Intervenção de Miguel Tiago na Assembleia de República

Investigação Científica posta em causa pela política de direita

Declaração política de critica à política do Ministério da Ciência, Tecnologia e Ensino Superior relativamente ao Sistema Científico e Tecnológico Nacional e às carências que se registam nas universidades e nos laboratórios do Estado

Sr. Presidente,
Srs. Deputados:
Entre as diversas manobras de diversão que o Governo tem levado a cabo para iludir os portugueses sobre os reais problemas do País encontra-se a propaganda que espalha a ideia descabida de que Portugal está na vanguarda da política de ciência e tecnologia.
Na realidade, o Governo tenta criar a ilusão de que, pese embora o estado calamitoso em que se encontra o País (a educação, o ensino superior, a economia, a produção nacional, os direitos dos trabalhadores e da juventude), tudo vai bem no mundo da ciência, como se de uma ilha à parte se tratasse.
Ora, nada podia ser mais falso. Na realidade, o Sistema Científico e Tecnológico Nacional está sujeito às mesmas consequências de uma política de direita que privilegia a concentração dos lucros e a privatização das funções centrais do Estado, sacrificando assim o desenvolvimento nacional justo e equilibrado.
Enquanto o Governo e o Ministro da Ciência, Tecnologia e Ensino Superior enviam milhões para instituições privadas estrangeiras e se pavoneiam junto dos laboratórios privados e de limitados nichos, ditos de excelência, que o próprio Governo entende privilegiar, os principais centros e alavancas do Sistema Científico e Tecnológico Nacional — o ensino superior e os laboratórios de Estado — vão contando as migalhas de um financiamento cada vez mais distante do necessário.

Entradas apresentadas:
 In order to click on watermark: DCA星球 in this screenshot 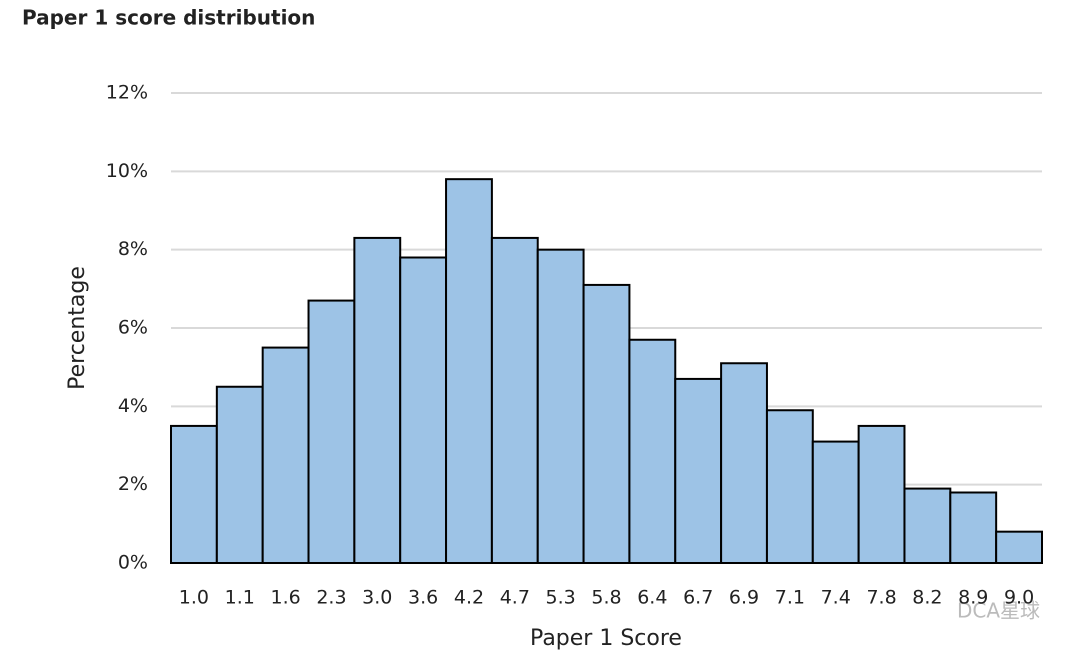, I will do `click(998, 611)`.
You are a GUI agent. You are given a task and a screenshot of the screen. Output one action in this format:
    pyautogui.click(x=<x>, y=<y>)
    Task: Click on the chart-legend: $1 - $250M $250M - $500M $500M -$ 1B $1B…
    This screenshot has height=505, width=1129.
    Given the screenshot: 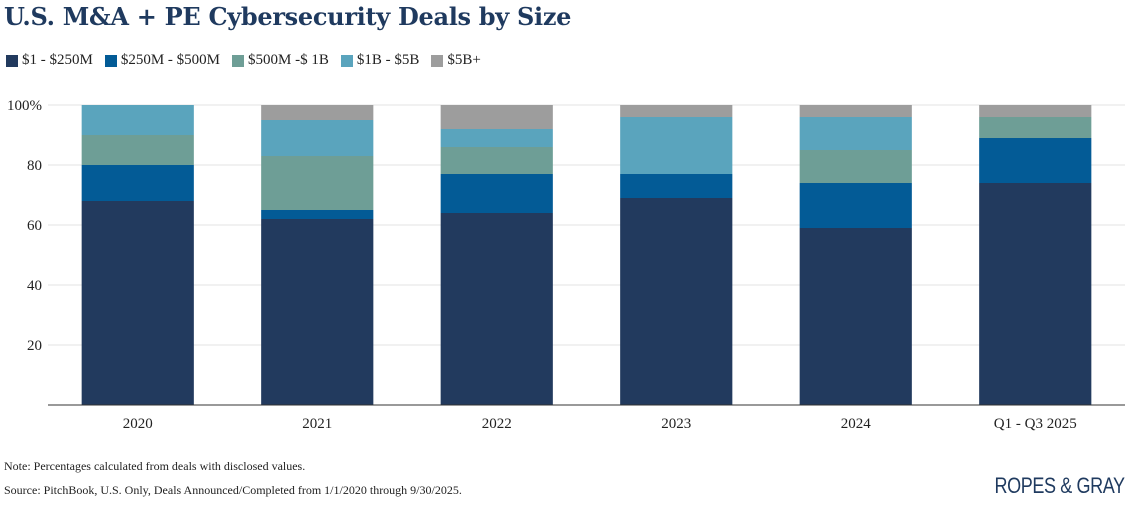 What is the action you would take?
    pyautogui.click(x=250, y=60)
    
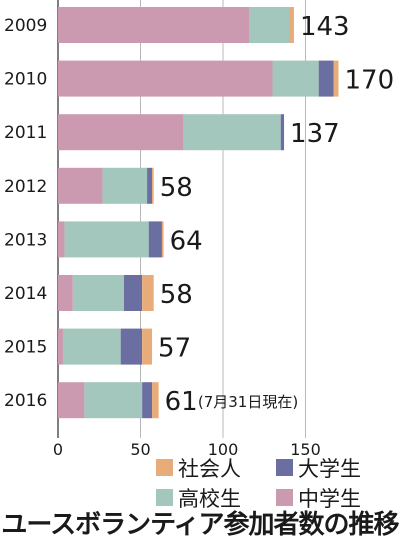  What do you see at coordinates (210, 469) in the screenshot?
I see `legend-label: 社会人` at bounding box center [210, 469].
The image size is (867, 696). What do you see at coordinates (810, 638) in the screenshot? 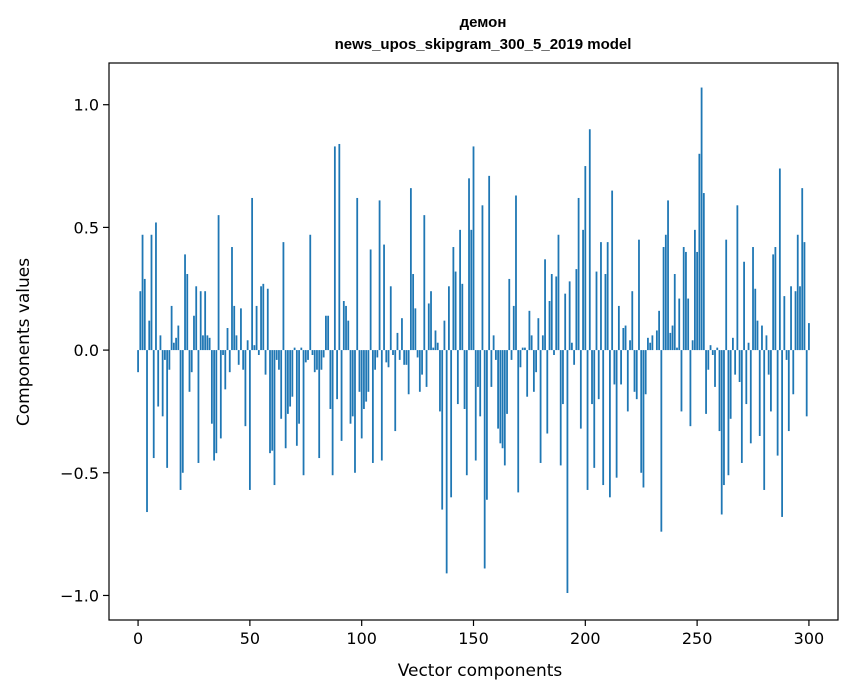
I see `x-tick-label: 300` at bounding box center [810, 638].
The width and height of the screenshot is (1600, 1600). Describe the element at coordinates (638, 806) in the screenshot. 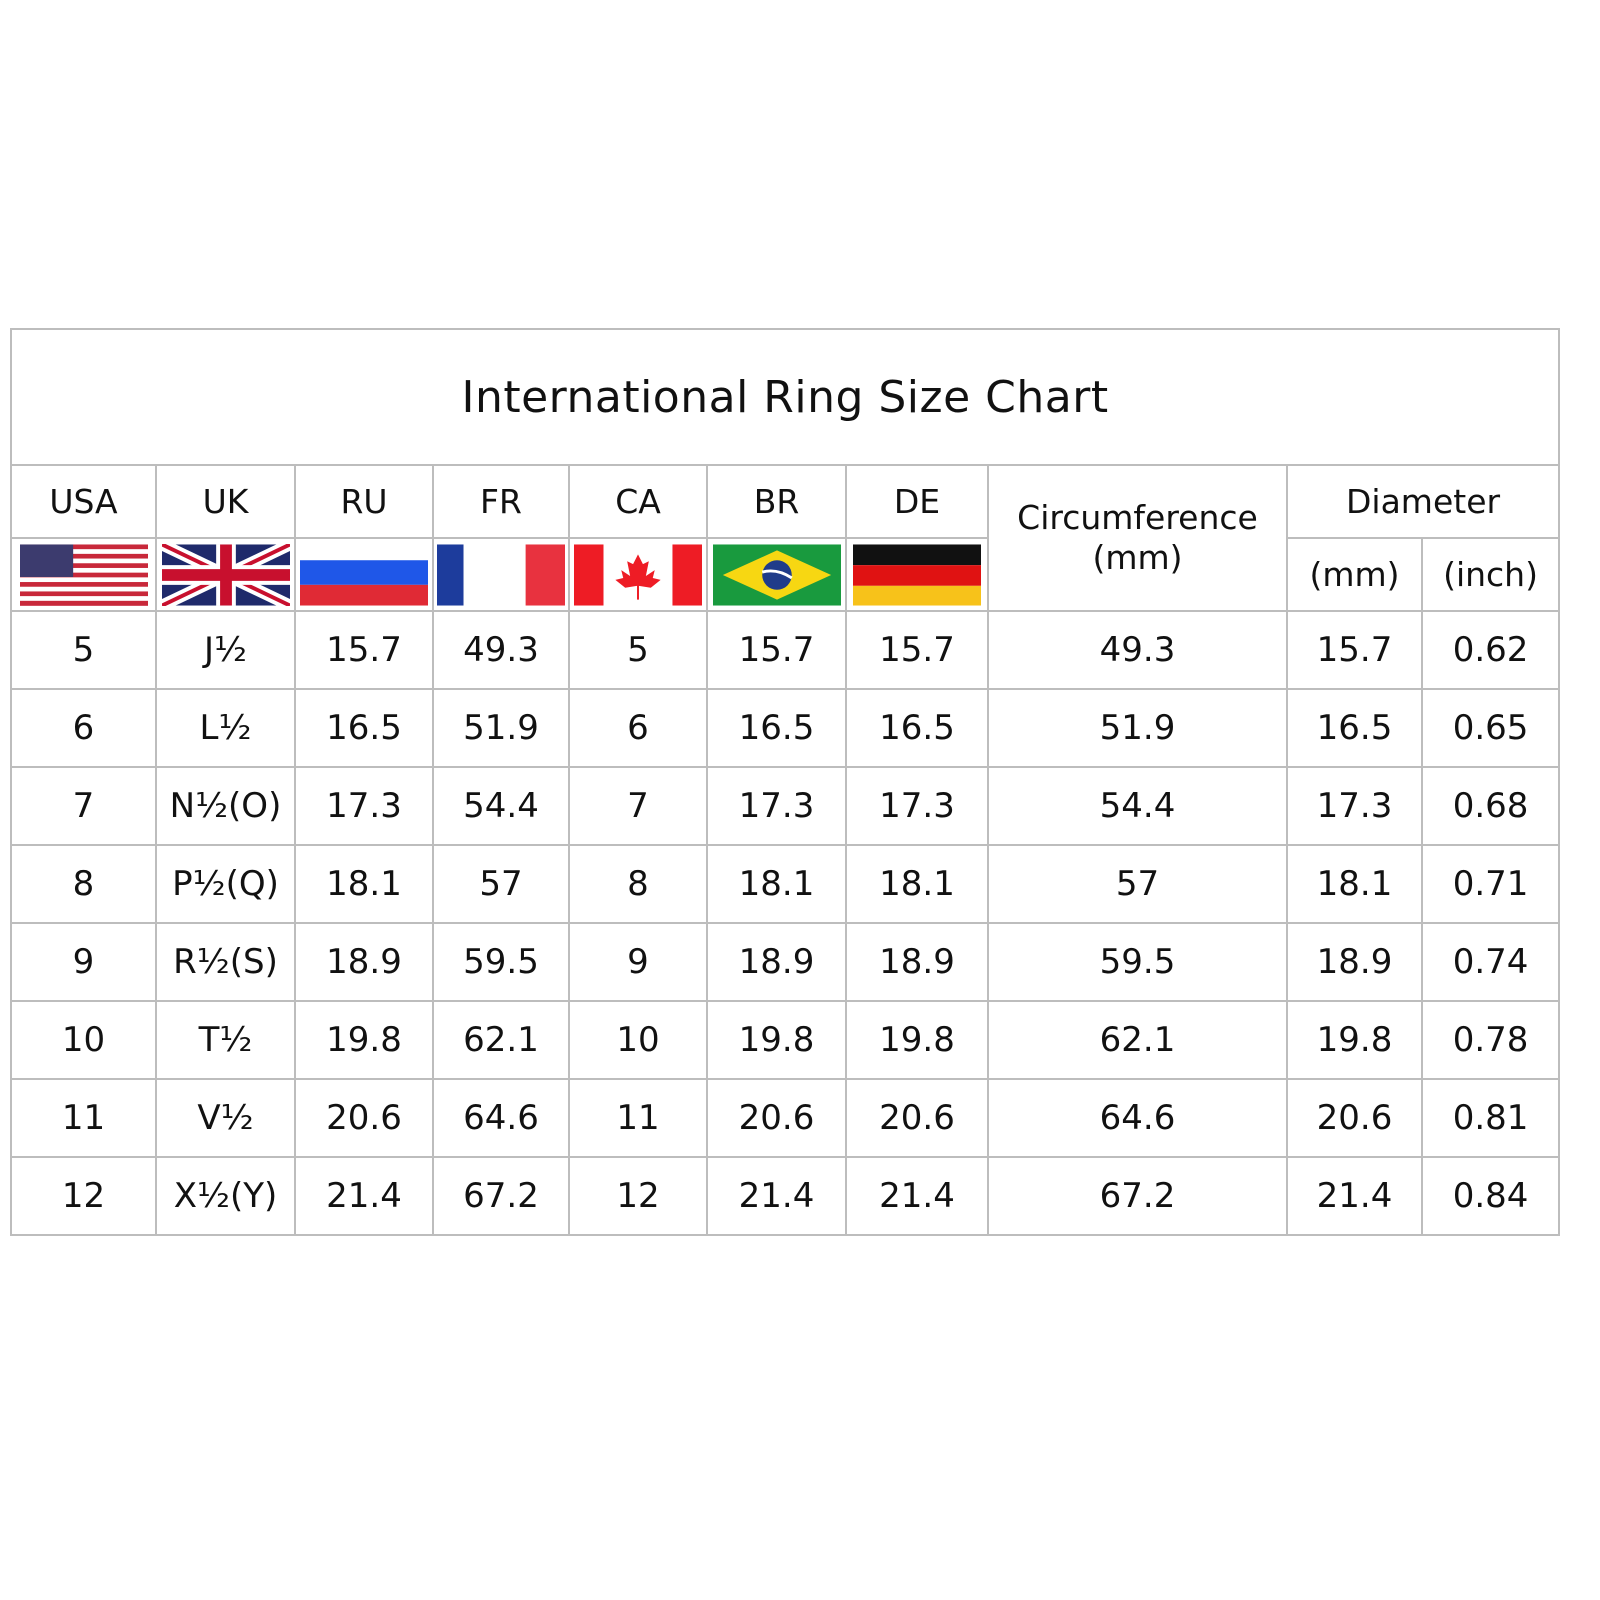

Tarefas a realizar:
**a.** Enumere todas as áreas que o excerto do discurso indica entre parênteses como exemplos do estado calamitoso do País.
**b.** Segundo o excerto do discurso, quais são os principais centros e alavancas do Sistema Científico e Tecnológico Nacional?
**c.** Reescreva o trecho do excerto do discurso que começa em "Declaração política de" e termina em "parte se tratasse.", trocando "Governo" por "Executivo".
As entradas provêm de uma fonte diferente da do excerto do discurso.

Respostas às tarefas:
**a.** A educação, o ensino superior, a economia, a produção nacional, os direitos dos trabalhadores e da juventude.

**b.** O ensino superior e os laboratórios de Estado.

**c.**
Declaração política de critica à política do Ministério da Ciência, Tecnologia e Ensino Superior relativamente ao Sistema Científico e Tecnológico Nacional e às carências que se registam nas universidades e nos laboratórios do Estado

Sr. Presidente,
Srs. Deputados:
Entre as diversas manobras de diversão que o Executivo tem levado a cabo para iludir os portugueses sobre os reais problemas do País encontra-se a propaganda que espalha a ideia descabida de que Portugal está na vanguarda da política de ciência e tecnologia.
Na realidade, o Executivo tenta criar a ilusão de que, pese embora o estado calamitoso em que se encontra o País (a educação, o ensino superior, a economia, a produção nacional, os direitos dos trabalhadores e da juventude), tudo vai bem no mundo da ciência, como se de uma ilha à parte se tratasse.